3.3.5.3 Barbusse, Dorgelès & Conrad

Peut-être même leur « foi » en leurs chefs (capitaines ou généraux) s’étiole-t-elle du même coup : la parole des pères perd de sa puissance (les imprécations du défunt capitaine n’impressionnent plus guère que Burns) à mesure que la faillite des idéaux se manifeste plus clairement.

En Europe par exemple, le désir de la « bonne blessure », pas trop grave mais suffisante pour justifier une évacuation vers l’arrière, semble s’être exprimé chez certains combattants du front dès le début 1915, et est en tout cas explicite dans une œuvre contemporaine du roman de Conrad (Barbusse, Le Feu, 1916, pp.50-51), montrant par là que « l’idéal » patriotique perdait en séduction et que la volonté de « tenir » s’affaiblissait 113 .

Mais si le soldat même est désabusé, alors la guerre semble absurde, et sa logique particulière est indéfendable : « le refus d’appliquer au temps de guerre d’autres critères qu’au temps de paix, l’obstination à parler du combat en termes d’ « assassinat » [Dorgelès 1919, p.239] ou de « meurtre » [Barbusse 1916, p.201] » se généralise (Bellosta 1990, p.42).

Si bien que le « crime » du narrateur de The Shadow-Line (sa culpabilité, son « péché », sa « faute ») peut être aussi compris comme celui d’un chef (militaire) jugé, non pas par ses pairs ou par des politiciens « complices », mais par des hommes de troupe blasés : « No confessed criminal had ever been so oppressed by his sense of guilt. I would have held them [= the ordinary men] justified in tearing me limb from limb » (Conrad 1916a, p.278). Le narrateur aussi applique à un temps de trouble dépassant de loin sa volonté le vocabulaire du droit commun.

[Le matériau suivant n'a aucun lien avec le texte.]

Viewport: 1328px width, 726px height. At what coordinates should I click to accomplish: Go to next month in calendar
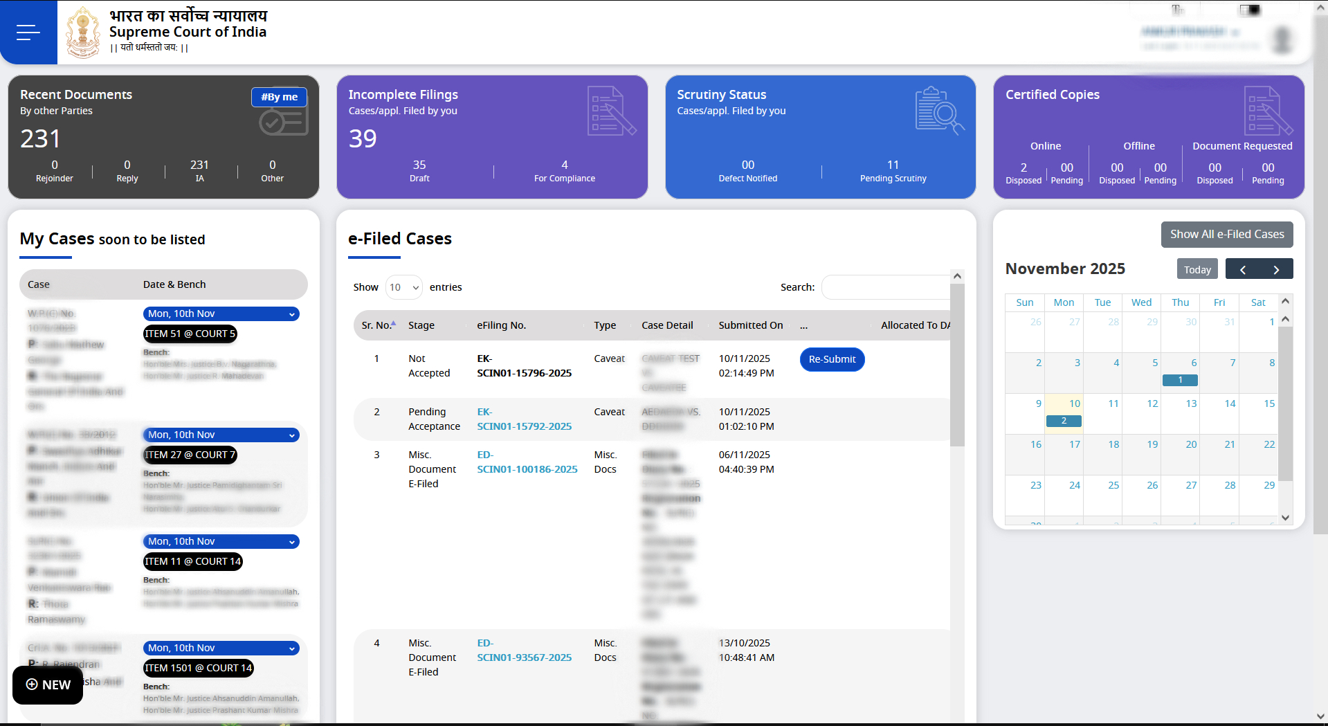1276,269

Cette attitude n’est pas pour surprendre le lecteur assidu de Conrad. Ce dernier en effet n’a pas attendu Barbusse, Dorgelès, et encore moins Céline, pour jouer sur la confusion des deux « temps », le temps de paix et le temps de guerre. Dès 1905-1906, il se montre plus désabusé que le plus glabre « poilu », quand, non content de nommer la guerre un « lawful killing » (Conrad 1906a, XXXVII, p.150), il déploie ses sarcasmes sur la civilisation et le « progrès » :

‘To apprehend the true aspect, force, and morality of war as a natural function of mankind one requires a feather in the hair and a ring in the nose, or, better still, teeth filed to a point and a tattooed breast. Unfortunately, a return to such simple ornementation is impossible. We are bound to the chariot of progress. There is no going back ; and, as bad luck would have it, our civilization, which has done so much for the comfort and adornment of our bodies and the elevation of our minds, has made lawful killing frightfully and needlessly expensive. […] A frugal mind cannot defend itself from considerable bitterness when reflecting that at the Battle of Actium (which was fought for no less a stake than the dominion of the world) the fleet of Octavianus Cæsar and the fleet of Antonius, including the Egyptian division and Cleopatra’s galley with purple sails, probably cost less than two modern battleships. (Conrad 1906a, pp.150-151)’
Notes
113.

Ce que rappelle Le Temps retrouvé : « Tous ces garçons étaient en somme patriotes. Un seul, légèrement blessé au bras, ne fut pas à la hauteur des autres, car il dit, comme il devait bientôt repartir : ‘Dame, ça n’a pas été la bonne blessure’ (celle qui fait réformer) » (Proust 1927, p.2227).